The wall on the left seems to reduce the signal by almost 70% and the wall on the right by about 40%. Going up a floor reduces the signal strength by about 10-15 percent, and a wall between rooms is about the same. So daisy chaining is proving to be very difficult. If we place the wireless at the very center of the house, no one can get internet in their respective rooms and drilling holes to try and get ethernet cables into every room is a mess we don't want to get into.
A couple more details; most of us are Apple users, but we also have a couple of Windows users and I'm the only Linux user in the house. It would be really nice if all of us could setup and admin the hubs, but it's actually most important that the Apple guys can admin as most of them work from home. The Apple users all like being able to use Airport Utility to admin wirelessly rather than having to go in via a web browser, so if the wireless hubs are Airport Utility compatible that'd be a wonderful bonus.

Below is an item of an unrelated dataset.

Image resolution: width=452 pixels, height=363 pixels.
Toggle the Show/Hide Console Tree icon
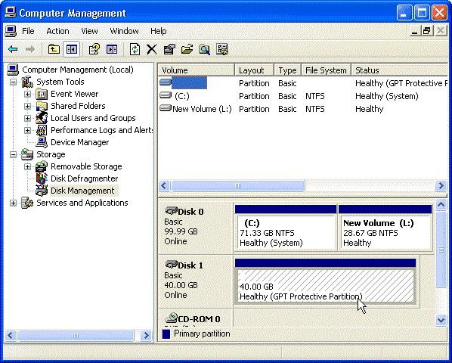coord(72,50)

Finally, we all got used to having a system whereby each hub acts as an extender rather than being its own network so that we didn't have to change hubs when we changed rooms. I'm not overly bothered about that feature, however our Windows users aren't the brightest sparks and seem to have problems quite grasping the concept of needing to switch over to a different hub when they move around (no offence to Windows users, but these guys just aren't computer savvy at all) and the Apple guys aren't too happy about all the switching and swapping either.
So, Slashdot. What's the best solution using the fewest number of wireless hubs and without tangling the house in wires and sawdust?"